All of lore.kernel.org
 help / color / mirror / Atom feed
From: Pavel Tatashin <pasha.tatashin@oracle.com>
To: dan.j.williams@intel.com
Cc: Andrew Morton <akpm@linux-foundation.org>,
	tony.luck@intel.com, yehs1@lenovo.com, vishal.l.verma@intel.com,
	jack@suse.cz, willy@infradead.org, dave.jiang@intel.com,
	hpa@zytor.com, tglx@linutronix.de, dalias@libc.org,
	fenghua.yu@intel.com, Daniel Jordan <daniel.m.jordan@oracle.com>,
	ysato@users.sourceforge.jp, benh@kernel.crashing.org,
	Michal Hocko <mhocko@suse.com>,
	paulus@samba.org, hch@lst.de, jglisse@redhat.com,
	mingo@redhat.com, mpe@ellerman.id.au,
	Heiko Carstens <heiko.carstens@de.ibm.com>,
	x86@kernel.org, logang@deltatee.com,
	ross.zwisler@linux.intel.com, jmoyer@redhat.com,
	jthumshirn@suse.de, schwidefsky@de.ibm.com,
	Linux Memory Management List <linux-mm@kvack.org>,
	linux-nvdimm@lists.01.org, LKML <linux-kernel@vger.kernel.org>
Subject: Re: [PATCH v2 00/14] mm: Asynchronous + multithreaded memmap init for ZONE_DEVICE
Date: Mon, 16 Jul 2018 15:12:58 -0400	[thread overview]
Message-ID: <CAGM2rea9AwQGaf1JiV_SDDKTKyP_n+dG9Z20gtTZEkuZPFnXFQ@mail.gmail.com> (raw)
In-Reply-To: <153176041838.12695.3365448145295112857.stgit@dwillia2-desk3.amr.corp.intel.com>

On Mon, Jul 16, 2018 at 1:10 PM Dan Williams <dan.j.williams@intel.com> wrote:
>
> Changes since v1 [1]:
> * Teach memmap_sync() to take over a sub-set of memmap initialization in
>   the foreground. This foreground work still needs to await the
>   completion of vmemmap_populate_hugepages(), but it will otherwise
>   steal 1/1024th of the 'struct page' init work for the given range.
>   (Jan)
> * Add kernel-doc for all the new 'async' structures.
> * Split foreach_order_pgoff() to its own patch.
> * Add Pavel and Daniel to the cc as they have been active in the memory
>   hotplug code.
> * Fix a typo that prevented CONFIG_DAX_DRIVER_DEBUG=y from performing
>   early pfn retrieval at dax-filesystem mount time.
> * Improve some of the changelogs
>
> [1]: https://lwn.net/Articles/759117/
>
> ---
>
> In order to keep pfn_to_page() a simple offset calculation the 'struct
> page' memmap needs to be mapped and initialized in advance of any usage
> of a page. This poses a problem for large memory systems as it delays
> full availability of memory resources for 10s to 100s of seconds.
>
> For typical 'System RAM' the problem is mitigated by the fact that large
> memory allocations tend to happen after the kernel has fully initialized
> and userspace services / applications are launched.
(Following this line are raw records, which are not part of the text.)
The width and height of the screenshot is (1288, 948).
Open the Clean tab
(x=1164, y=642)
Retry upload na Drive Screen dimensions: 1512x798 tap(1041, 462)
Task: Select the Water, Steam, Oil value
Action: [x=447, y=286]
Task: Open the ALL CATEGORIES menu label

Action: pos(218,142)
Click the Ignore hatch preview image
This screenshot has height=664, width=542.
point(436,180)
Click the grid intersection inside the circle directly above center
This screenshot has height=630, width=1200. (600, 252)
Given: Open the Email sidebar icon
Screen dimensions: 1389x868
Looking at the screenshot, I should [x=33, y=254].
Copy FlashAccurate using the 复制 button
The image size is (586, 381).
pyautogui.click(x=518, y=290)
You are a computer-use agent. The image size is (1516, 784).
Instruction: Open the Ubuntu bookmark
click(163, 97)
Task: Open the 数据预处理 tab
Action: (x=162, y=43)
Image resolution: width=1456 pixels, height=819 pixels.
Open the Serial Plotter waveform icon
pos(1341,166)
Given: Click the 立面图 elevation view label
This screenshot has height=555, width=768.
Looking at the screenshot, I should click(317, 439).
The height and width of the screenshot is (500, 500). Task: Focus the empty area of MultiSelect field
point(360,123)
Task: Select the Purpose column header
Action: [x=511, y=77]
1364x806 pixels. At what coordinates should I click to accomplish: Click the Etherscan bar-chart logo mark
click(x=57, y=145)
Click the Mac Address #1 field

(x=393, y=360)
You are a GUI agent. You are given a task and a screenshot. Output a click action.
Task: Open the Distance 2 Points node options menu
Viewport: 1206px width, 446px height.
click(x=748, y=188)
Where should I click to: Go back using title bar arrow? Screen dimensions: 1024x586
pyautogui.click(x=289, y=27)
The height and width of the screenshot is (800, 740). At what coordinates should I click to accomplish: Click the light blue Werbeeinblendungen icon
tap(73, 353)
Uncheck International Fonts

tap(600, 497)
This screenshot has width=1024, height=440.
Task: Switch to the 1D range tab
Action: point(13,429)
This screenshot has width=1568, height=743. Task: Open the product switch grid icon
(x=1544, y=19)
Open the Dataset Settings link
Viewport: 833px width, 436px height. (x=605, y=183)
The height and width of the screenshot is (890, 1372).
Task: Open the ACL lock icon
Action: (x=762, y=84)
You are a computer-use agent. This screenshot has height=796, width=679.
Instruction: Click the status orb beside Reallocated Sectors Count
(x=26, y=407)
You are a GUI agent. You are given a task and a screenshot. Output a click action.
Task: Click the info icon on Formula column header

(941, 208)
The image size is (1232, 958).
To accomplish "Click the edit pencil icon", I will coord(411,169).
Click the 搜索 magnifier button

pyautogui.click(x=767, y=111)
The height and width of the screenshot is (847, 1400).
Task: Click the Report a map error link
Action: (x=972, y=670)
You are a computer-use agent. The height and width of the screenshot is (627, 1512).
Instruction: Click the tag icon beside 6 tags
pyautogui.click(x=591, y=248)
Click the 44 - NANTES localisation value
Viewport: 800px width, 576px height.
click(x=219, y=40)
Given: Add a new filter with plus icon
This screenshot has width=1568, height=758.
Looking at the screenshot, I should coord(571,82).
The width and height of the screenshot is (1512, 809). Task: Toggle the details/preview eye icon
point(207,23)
A small amount, 2GB
> of memory, is initialized up front. The remainder is initialized in the
> background and freed to the page allocator over time.
>
> Unfortunately, that scheme is not directly reusable for persistent
> memory and dax because userspace has visibility to the entire resource
> pool and can choose to access any offset directly at its choosing. In
> other words there is no allocator indirection where the kernel can
> satisfy requests with arbitrary pages as they become initialized.
>
> That said, we can approximate the optimization by performing the
> initialization in the background, allow the kernel to fully boot the
> platform, start up pmem block devices, mount filesystems in dax mode,
> and only incur delay at the first userspace dax fault. When that initial
> fault occurs that process is delegated a portion of the memmap to
> initialize in the foreground so that it need not wait for initialization
> of resources that it does not immediately need.
>
> With this change an 8 socket system was observed to initialize pmem
> namespaces in ~4 seconds whereas it was previously taking ~4 minutes.

Hi Dan,

I am worried that this work adds another way to multi-thread struct
page initialization without re-use of already existing method. The
code is already a mess, and leads to bugs [1] because of the number of
different memory layouts, architecture specific quirks, and different
struct page initialization methods.

So, when DEFERRED_STRUCT_PAGE_INIT is used we initialize struct pages
on demand until page_alloc_init_late() is called, and at that time we
initialize all the rest of struct pages by calling:

page_alloc_init_late()
  deferred_init_memmap() (a thread per node)
    deferred_init_pages()
       __init_single_page()

This is because memmap_init_zone() is not multi-threaded. However,
this work makes memmap_init_zone() multi-threaded. So, I think we
should really be either be using deferred_init_memmap() here, or teach
DEFERRED_STRUCT_PAGE_INIT to use new multi-threaded memmap_init_zone()
but not both.

I am planning to study the memmap layouts, and figure out how can we
reduce their number or merge some of the code, and also, I'd like to
simplify memmap_init_zone() by at least splitting it into two
functions: one that handles the boot case, and another that handles
the hotplug case, as those are substantially different, and make
memmap_init_zone() more complicated than needed.

Thank you,
Pavel

[1] https://www.spinics.net/lists/linux-mm/msg157271.html

>
> These patches apply on top of the HMM + devm_memremap_pages() reworks:

  parent reply	other threads:[~2018-07-16 19:12 UTC|newest]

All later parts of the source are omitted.